L’Afrique trahie : La finance contre les peuples africains par Damien Millet (CADTM)

dimanche 22 juin 2008.
 

Les dirigeants des pays d’Afrique, quand bien même ils ont été élus, sont avant tout les « poulains » des multinationales et de la finance mondialisée. Ces pays sont ainsi dirigés par ceux qui ont su s’allier telle grande puissance, tel réseau mafieux, telle grande entreprise stratégique. La Françafrique, analysée au scalpel par François-Xavier Verschave et l’association Survie |1|, a ses bons élèves qui multiplient les décennies au pouvoir et servent les intérêts de ceux qui leur ont permis d’être aussi haut placés : Blaise Compaoré au Burkina Faso (le tombeur de Thomas Sankara), Paul Biya au Cameroun, Denis Sassou Nguesso au Congo (le tombeur de Marien Ngouabi), Eyadema Gnassingbé au Togo |2| (le tombeur de Sylvanus Olympio), Omar Bongo au Gabon, Idriss Déby au Tchad ou encore Zine el-Abidine Ben Ali en Tunisie.

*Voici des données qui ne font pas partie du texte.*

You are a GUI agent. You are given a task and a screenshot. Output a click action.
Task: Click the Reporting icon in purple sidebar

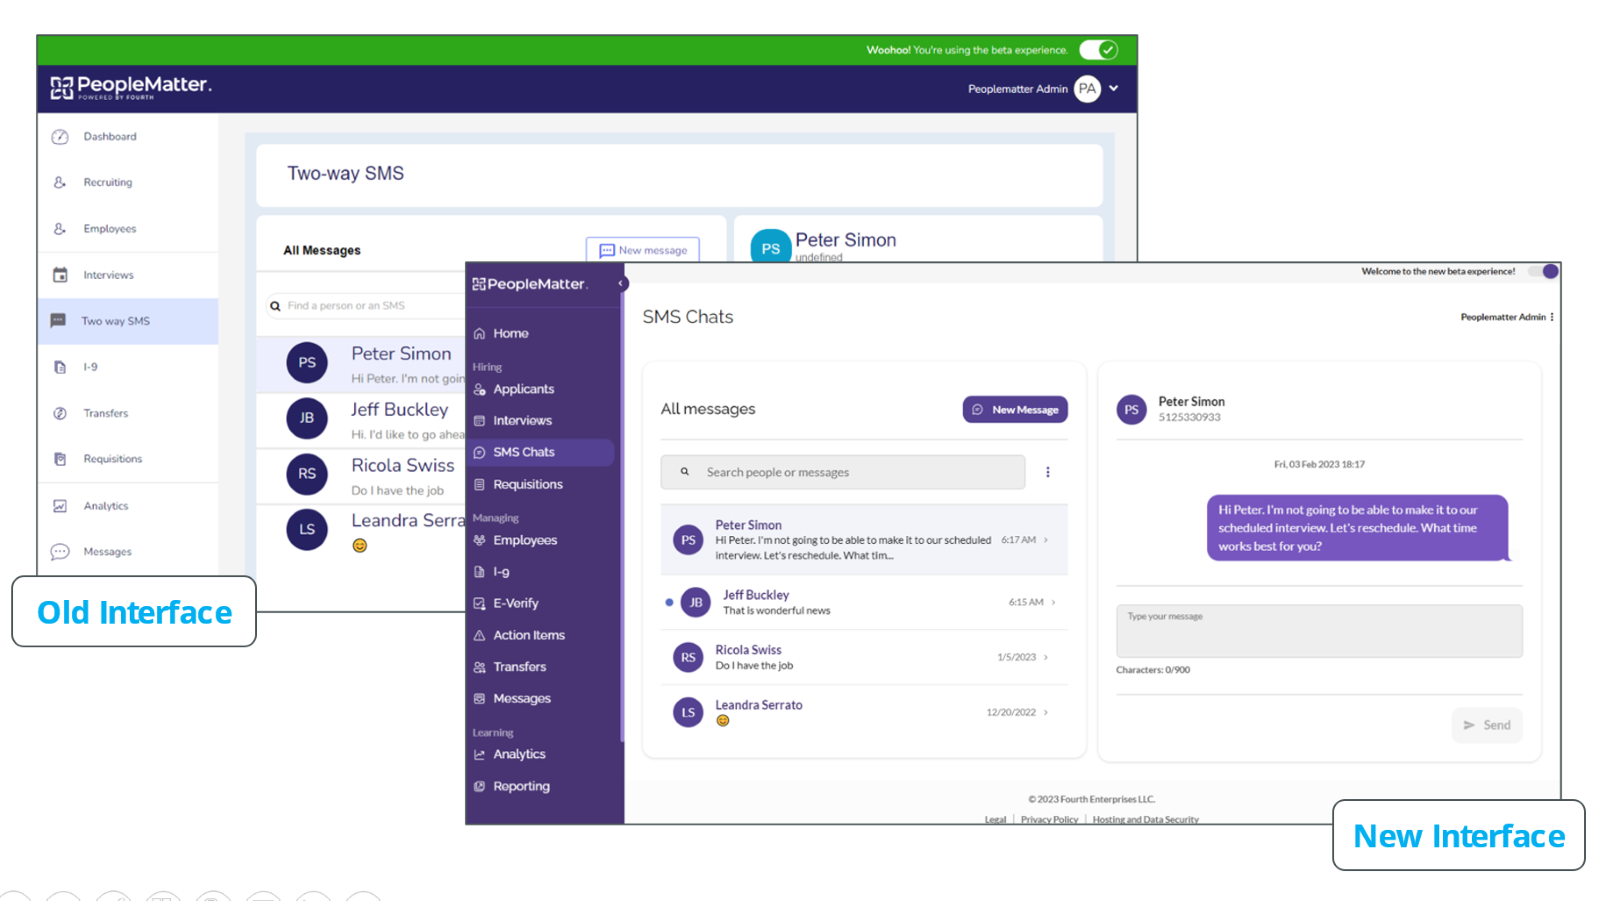[x=480, y=787]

Ce réseau d’intérêts peu avouables se renforce avec quelques nouveaux venus, par exemple François Bozizé en République centrafricaine, Joseph Kabila en RDC ou Mohammed VI au Maroc. D’autres dirigeants sont sous contrôle des États-Unis, comme Paul Kagamé au Rwanda, Yoweri Museveni en Ouganda, Olusegun Obasanjo au Nigeria ou encore Marc Ravalomanana à Madagascar. Parfois ils savent se parer d’habits démocratiques mais des élections régulières et le multipartisme peuvent tout à fait être de simples alibis.

Ce sont toujours les intérêts financiers qui pilotent derrière Abdoulaye Wade au Sénégal, Amadou Toumani Touré au Mali, Mamadou Tandja au Niger, John Kufuor au Ghana ou Thabo Mbeki en Afrique du Sud. Certains d’entre eux, comme Mwai Kibaki au Kenya ou Levy Mwanawasa en Zambie, parviennent à susciter un temps l’espoir d’une démarche nouvelle. Seules quelques voix discordantes, sans être pour autant des modèles, loin de là, se font vraiment entendre, comme Robert Mugabe au Zimbabwe, mis au ban des nations pour avoir cautionné l’expropriation forcée des vastes propriétés agricoles des Blancs. D’une manière générale, nombreux sont ceux parmi les puissants qui déclarent aimer l’Afrique, la soutenir, l’aider, c’est très à la mode.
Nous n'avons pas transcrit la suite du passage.